Exactly the lines from the one with "Where should I" through the final line of the entries, and nothing else, should appear in the answer; no pictures go in it.

Start of Block

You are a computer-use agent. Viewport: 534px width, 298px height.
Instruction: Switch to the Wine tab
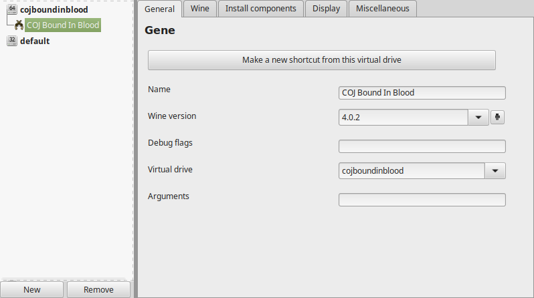pos(200,9)
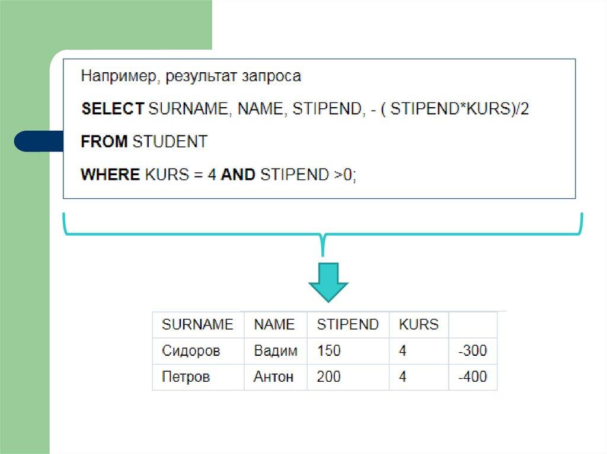
Task: Click the bold AND operator in query
Action: [x=238, y=175]
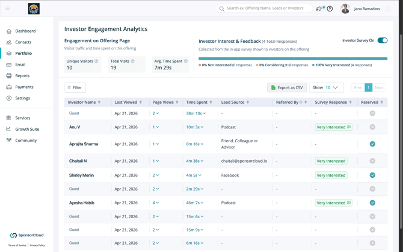Open the announcements megaphone icon
Viewport: 403px width, 252px height.
[x=319, y=9]
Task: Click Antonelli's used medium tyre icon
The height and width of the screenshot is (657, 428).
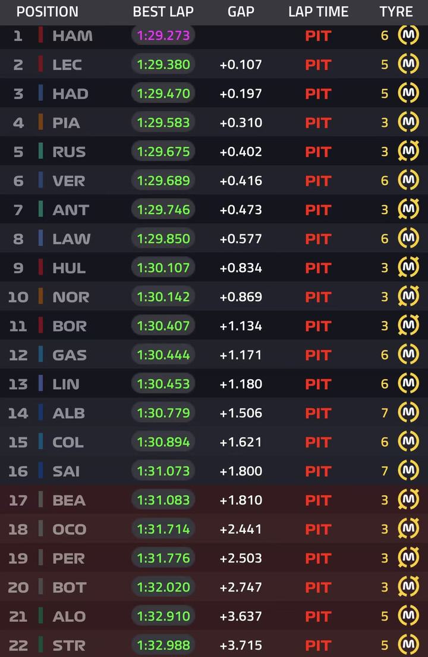Action: click(x=408, y=209)
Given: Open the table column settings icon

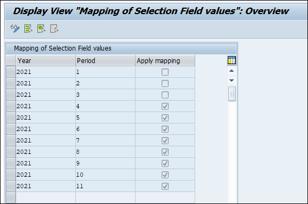Looking at the screenshot, I should coord(232,60).
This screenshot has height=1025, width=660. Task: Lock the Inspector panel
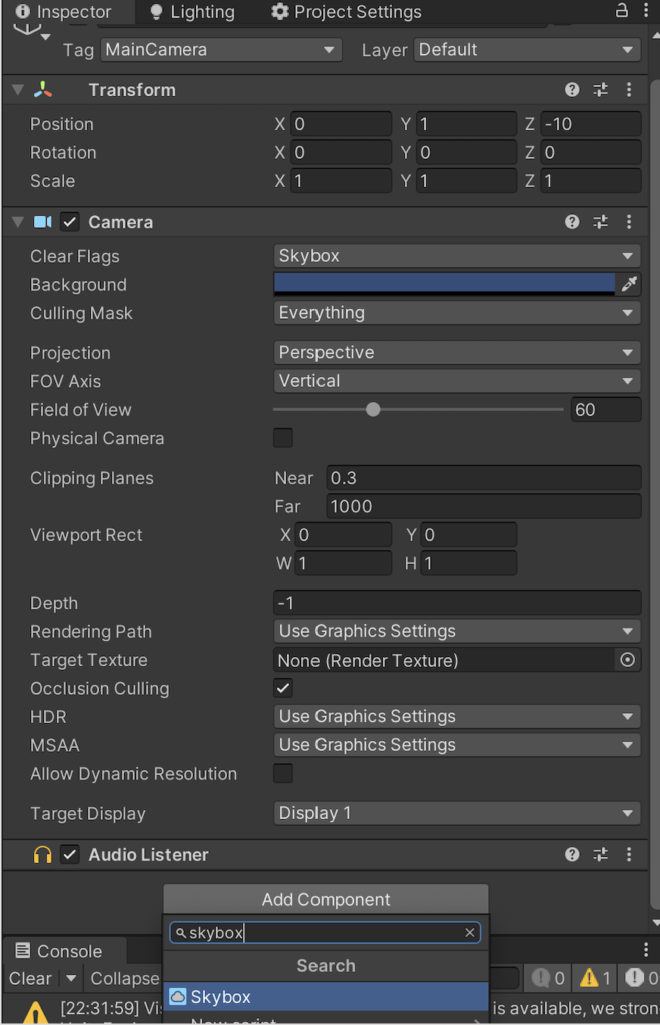621,11
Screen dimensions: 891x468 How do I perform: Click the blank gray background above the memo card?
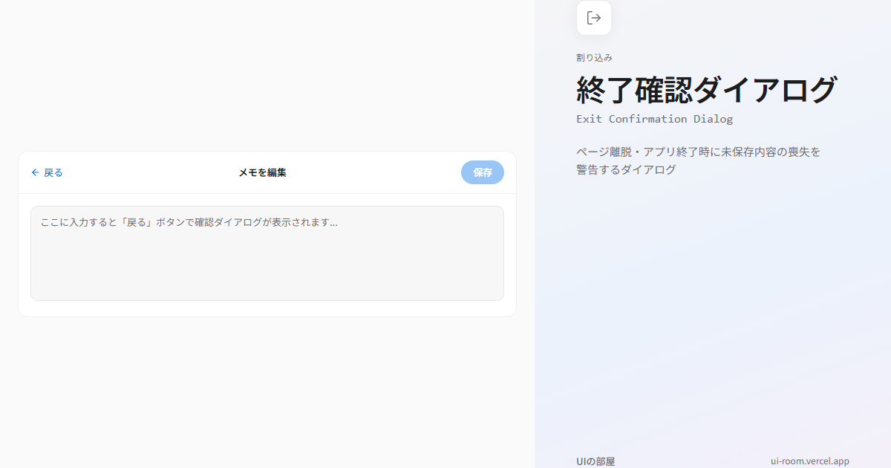[x=267, y=74]
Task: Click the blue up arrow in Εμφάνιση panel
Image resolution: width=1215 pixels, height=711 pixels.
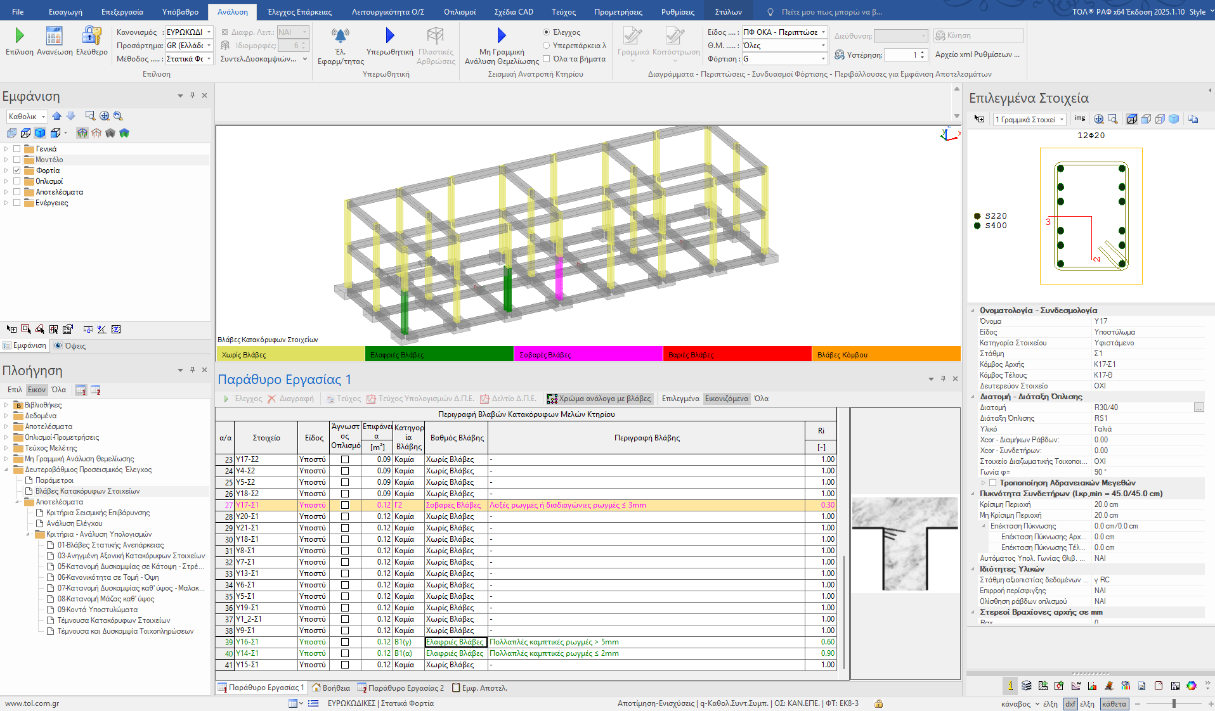Action: click(57, 116)
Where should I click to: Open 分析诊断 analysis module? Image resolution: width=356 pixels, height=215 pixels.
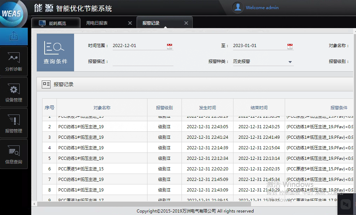click(x=14, y=61)
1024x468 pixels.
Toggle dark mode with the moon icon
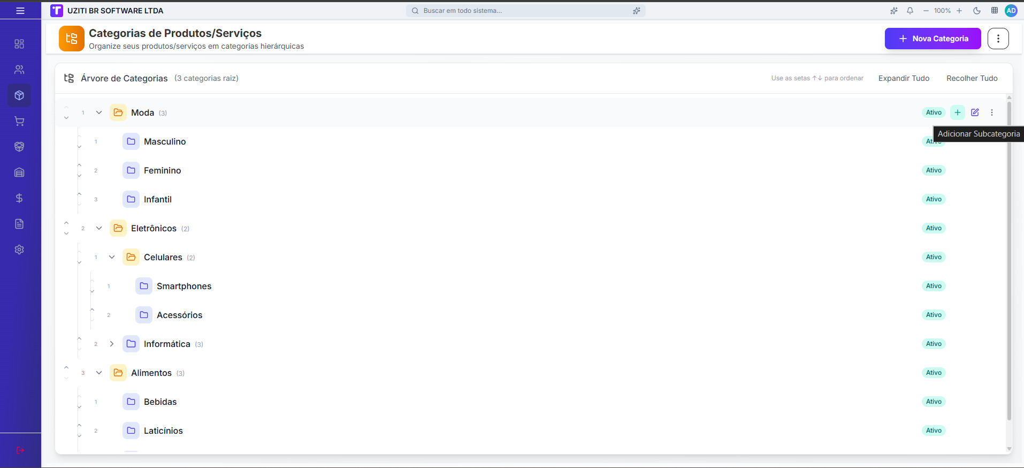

End of Block

*YOUR RESPONSE:*
Where should I click to: Open 分析诊断 analysis module? Image resolution: width=356 pixels, height=215 pixels.
click(x=14, y=61)
1024x468 pixels.
Toggle dark mode with the moon icon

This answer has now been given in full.